BEGIN Available data

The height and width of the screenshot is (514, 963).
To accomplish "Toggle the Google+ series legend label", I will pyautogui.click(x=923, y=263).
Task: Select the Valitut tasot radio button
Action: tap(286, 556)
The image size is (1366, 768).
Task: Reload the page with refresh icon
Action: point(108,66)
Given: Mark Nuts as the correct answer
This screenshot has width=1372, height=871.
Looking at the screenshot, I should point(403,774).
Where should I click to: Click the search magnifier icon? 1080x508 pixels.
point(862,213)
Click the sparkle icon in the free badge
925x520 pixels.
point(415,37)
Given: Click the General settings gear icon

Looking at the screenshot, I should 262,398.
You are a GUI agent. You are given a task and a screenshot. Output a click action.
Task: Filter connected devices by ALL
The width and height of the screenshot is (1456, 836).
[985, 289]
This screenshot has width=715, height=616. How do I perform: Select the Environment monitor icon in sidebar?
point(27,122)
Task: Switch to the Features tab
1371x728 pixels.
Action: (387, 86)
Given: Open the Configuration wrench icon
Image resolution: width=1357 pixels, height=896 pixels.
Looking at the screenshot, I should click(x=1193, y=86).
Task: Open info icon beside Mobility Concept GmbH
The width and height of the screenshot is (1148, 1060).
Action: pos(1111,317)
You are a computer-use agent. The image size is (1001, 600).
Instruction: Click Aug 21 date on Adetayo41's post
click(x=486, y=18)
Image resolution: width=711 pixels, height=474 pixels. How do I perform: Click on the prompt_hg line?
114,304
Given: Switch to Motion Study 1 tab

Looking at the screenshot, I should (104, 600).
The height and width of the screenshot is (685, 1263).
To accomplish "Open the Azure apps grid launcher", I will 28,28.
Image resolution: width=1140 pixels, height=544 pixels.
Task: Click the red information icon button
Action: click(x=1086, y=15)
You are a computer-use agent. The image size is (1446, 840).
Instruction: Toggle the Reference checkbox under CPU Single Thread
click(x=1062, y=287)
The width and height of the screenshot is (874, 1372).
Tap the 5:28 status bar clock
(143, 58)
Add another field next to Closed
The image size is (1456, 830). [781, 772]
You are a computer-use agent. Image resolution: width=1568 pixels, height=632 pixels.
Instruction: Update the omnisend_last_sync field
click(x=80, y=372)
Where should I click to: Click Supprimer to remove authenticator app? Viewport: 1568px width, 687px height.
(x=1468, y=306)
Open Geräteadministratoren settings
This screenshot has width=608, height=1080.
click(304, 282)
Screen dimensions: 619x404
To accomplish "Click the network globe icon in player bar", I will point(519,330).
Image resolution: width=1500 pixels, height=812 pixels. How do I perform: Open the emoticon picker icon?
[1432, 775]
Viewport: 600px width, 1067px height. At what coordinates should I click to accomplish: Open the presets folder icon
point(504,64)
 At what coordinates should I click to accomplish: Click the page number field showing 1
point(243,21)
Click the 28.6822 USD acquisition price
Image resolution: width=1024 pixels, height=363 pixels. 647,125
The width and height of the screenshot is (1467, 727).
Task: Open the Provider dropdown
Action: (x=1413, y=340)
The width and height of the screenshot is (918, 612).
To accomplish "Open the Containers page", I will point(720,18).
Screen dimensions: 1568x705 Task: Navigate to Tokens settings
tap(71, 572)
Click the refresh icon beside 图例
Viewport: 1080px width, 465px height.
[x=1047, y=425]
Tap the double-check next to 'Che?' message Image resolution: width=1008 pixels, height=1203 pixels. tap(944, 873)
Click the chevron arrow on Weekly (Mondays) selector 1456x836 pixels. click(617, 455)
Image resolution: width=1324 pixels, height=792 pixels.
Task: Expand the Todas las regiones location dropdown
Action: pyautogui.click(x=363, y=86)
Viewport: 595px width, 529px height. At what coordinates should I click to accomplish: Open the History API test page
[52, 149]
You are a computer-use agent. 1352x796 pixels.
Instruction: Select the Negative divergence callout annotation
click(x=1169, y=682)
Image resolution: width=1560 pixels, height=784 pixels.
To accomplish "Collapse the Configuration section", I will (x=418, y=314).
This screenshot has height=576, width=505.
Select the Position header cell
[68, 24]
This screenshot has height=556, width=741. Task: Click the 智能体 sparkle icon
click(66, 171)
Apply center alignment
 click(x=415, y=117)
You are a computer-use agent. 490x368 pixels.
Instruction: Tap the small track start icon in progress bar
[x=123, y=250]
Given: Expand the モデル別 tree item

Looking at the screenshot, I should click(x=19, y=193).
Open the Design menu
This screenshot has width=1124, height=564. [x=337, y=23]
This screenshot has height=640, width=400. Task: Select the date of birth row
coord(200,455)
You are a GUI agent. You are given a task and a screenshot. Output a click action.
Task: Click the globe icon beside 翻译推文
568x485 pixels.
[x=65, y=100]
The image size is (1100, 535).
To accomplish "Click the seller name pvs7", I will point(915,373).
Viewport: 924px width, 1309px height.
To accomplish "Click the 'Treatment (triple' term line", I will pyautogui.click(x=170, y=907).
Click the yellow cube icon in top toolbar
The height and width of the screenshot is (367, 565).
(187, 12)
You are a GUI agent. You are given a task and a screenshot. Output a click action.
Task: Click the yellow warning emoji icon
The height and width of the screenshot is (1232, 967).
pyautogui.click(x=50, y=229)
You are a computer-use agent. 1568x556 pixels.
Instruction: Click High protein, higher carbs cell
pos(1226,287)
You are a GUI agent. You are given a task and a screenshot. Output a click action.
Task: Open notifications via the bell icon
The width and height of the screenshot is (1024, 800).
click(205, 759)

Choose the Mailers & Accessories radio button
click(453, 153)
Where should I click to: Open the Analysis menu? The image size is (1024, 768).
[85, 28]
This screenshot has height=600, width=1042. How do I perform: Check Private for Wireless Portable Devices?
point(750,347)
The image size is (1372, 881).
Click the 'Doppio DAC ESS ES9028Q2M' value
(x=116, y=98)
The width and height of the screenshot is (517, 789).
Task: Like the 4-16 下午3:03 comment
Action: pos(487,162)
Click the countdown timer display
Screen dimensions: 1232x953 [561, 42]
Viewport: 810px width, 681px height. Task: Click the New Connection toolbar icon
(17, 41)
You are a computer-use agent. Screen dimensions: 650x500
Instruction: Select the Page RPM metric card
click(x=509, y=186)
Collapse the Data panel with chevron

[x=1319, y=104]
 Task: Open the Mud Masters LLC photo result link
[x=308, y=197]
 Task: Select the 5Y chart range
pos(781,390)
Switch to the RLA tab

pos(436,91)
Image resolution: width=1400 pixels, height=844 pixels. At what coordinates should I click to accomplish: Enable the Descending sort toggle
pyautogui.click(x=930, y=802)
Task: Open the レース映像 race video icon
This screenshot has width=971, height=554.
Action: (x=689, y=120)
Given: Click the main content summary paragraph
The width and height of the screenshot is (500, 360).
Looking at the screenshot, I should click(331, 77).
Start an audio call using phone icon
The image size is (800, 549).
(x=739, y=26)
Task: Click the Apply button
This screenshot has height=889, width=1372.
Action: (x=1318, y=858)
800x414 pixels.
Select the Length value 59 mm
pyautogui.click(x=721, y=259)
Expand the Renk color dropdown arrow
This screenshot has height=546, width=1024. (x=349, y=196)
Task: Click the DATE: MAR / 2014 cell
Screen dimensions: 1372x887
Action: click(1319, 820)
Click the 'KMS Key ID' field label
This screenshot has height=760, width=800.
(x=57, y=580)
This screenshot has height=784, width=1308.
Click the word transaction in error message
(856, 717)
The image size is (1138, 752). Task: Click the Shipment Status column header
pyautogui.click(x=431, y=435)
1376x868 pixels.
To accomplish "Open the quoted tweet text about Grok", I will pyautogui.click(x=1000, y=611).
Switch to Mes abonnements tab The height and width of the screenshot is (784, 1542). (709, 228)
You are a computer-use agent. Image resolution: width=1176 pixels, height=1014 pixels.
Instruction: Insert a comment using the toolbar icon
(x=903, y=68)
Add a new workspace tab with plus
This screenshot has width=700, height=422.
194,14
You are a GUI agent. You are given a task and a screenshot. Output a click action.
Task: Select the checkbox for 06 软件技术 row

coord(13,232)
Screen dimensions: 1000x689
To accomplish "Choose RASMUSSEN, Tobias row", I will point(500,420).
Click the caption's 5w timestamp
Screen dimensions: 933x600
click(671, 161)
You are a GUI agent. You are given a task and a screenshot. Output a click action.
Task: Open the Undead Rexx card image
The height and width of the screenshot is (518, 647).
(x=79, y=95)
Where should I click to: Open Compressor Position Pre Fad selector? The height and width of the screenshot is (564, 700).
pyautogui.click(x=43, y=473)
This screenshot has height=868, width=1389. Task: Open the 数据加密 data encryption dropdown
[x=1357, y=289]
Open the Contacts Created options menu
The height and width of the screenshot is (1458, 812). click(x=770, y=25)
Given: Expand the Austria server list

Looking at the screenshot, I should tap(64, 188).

END Available data

What you should do -> Taking the entries above, restate exactly those lines that fall between the line with "Viewport: 1080px width, 465px height." and the line with "Tap the double-check", keeping both of those lines too.

The completed task ->
Viewport: 1080px width, 465px height.
[x=1047, y=425]
Tap the double-check next to 'Che?' message Image resolution: width=1008 pixels, height=1203 pixels. tap(944, 873)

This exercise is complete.